Many public debates begin with the same warning: the government is out of money, so it cannot afford to solve big problems. Healthcare, education, climate policy, and public jobs are often treated as desirable but financially unrealistic. That fear grows out of a familiar comparison between the federal budget and a household budget. Families must earn money before they spend it, so it seems natural to assume the federal government works the same way.

That comparison breaks down as soon as money creation enters the picture. Households, businesses, and state governments are users of the dollar. The federal government is the issuer of the dollar. It does not need to get dollars from taxpayers before it can spend, because it is the source of the currency everyone else uses.

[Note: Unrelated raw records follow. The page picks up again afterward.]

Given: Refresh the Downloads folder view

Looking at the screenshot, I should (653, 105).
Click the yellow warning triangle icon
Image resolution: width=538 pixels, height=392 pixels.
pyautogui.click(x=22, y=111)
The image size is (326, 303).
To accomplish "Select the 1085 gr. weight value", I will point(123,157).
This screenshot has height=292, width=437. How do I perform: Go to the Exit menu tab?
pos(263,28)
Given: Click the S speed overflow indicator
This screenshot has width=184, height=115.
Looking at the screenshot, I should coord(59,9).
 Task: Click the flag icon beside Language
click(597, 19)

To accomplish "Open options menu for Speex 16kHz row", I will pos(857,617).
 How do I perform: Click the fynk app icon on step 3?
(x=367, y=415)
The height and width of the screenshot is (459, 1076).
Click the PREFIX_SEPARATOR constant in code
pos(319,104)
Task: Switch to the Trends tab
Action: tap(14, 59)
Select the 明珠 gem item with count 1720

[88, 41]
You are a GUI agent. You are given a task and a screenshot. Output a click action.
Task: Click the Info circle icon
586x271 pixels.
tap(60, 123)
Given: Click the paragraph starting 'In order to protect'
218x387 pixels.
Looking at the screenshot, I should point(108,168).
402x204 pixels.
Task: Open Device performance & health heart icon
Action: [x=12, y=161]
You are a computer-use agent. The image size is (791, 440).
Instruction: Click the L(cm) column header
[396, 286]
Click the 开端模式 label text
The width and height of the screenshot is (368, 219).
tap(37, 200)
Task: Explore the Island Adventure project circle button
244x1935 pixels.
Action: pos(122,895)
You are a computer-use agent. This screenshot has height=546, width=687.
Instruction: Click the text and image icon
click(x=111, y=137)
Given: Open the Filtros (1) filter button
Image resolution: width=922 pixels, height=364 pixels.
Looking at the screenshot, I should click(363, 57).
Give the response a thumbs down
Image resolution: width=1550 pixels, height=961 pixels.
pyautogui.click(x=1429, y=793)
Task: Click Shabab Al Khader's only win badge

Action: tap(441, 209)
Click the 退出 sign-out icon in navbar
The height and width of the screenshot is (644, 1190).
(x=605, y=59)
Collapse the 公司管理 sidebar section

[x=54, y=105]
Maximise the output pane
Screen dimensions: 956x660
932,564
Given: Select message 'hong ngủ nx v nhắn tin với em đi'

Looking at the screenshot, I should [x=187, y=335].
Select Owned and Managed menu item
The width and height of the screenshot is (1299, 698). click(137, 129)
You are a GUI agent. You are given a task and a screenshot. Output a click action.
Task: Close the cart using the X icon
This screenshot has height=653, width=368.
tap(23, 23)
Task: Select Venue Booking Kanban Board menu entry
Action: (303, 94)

Once this difference is clear, many common arguments about deficits start to look wrong.

This changes the meaning of the question, How will we pay for it? The real issue is not whether the federal government can find dollars. The real issue is whether the economy has the workers, materials, technology, and productive capacity to carry out the plan. If those resources exist, the financial side is not the obstacle people think it is.

This misunderstanding has real human costs. After the 2008 financial crisis, the federal response was shaped by fear of deficits and rising debt. Aid was provided, but not at the scale many economists believed was needed. Recovery was slower and more painful than it had to be, and millions of people paid the price through lost jobs, lost homes, and years of weaker income growth. Deficit fear was treated as responsible policy, even while unemployment and hardship were the larger emergency.

Political behavior makes the contradiction even clearer. Congress rarely stops to ask how to pay for military expansion, emergency bailouts, or financial rescues. Those measures move quickly when leaders decide they are necessary. Caution suddenly appears when the subject becomes public healthcare, student debt, housing, or jobs. That pattern shows that the barrier is not a shortage of money, but a choice about whose problems count.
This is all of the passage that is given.